### [Task item]
Give back each entry exactly as written, apart from the pictures.
-=-=-=-=-
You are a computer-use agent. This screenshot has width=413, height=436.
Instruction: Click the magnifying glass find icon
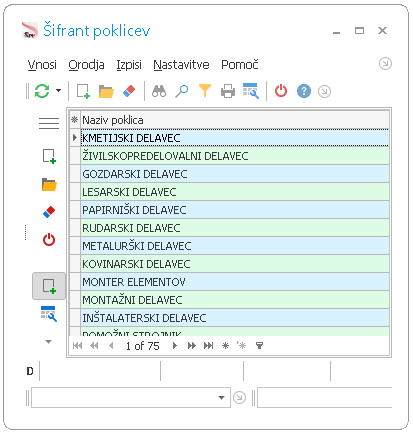(x=182, y=91)
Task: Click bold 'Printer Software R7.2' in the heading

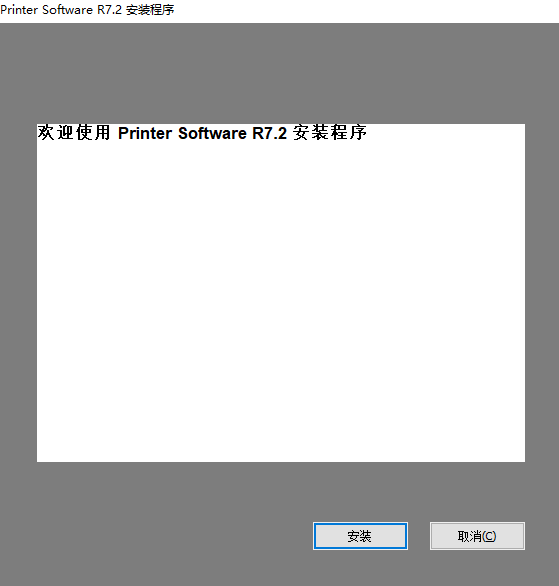Action: pos(202,133)

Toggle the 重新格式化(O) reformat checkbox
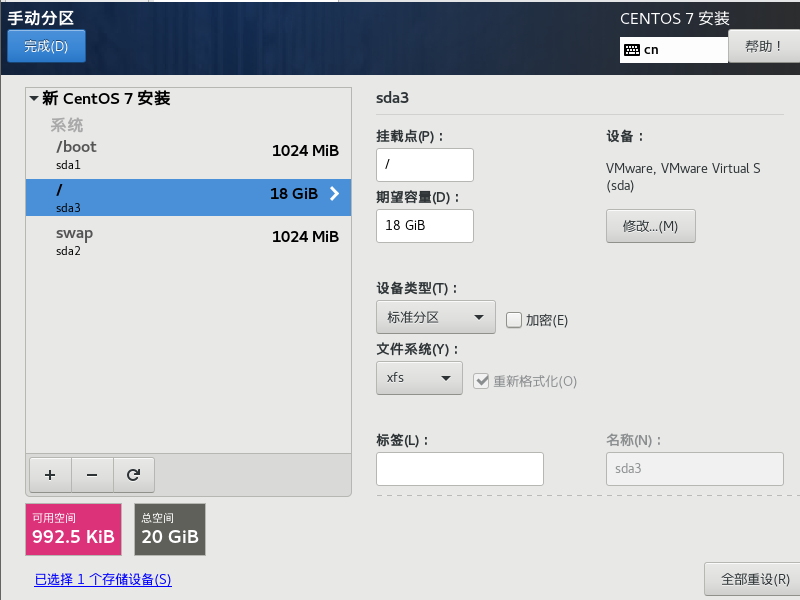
-=-=-=-=-
### [Exercise solution]
You are a computer-use agent. This screenshot has width=413, height=436.
Instruction: Click the magnifying glass find icon
(x=182, y=91)
Task: Click bold 'Printer Software R7.2' in the heading

Action: pos(202,133)

Toggle the 重新格式化(O) reformat checkbox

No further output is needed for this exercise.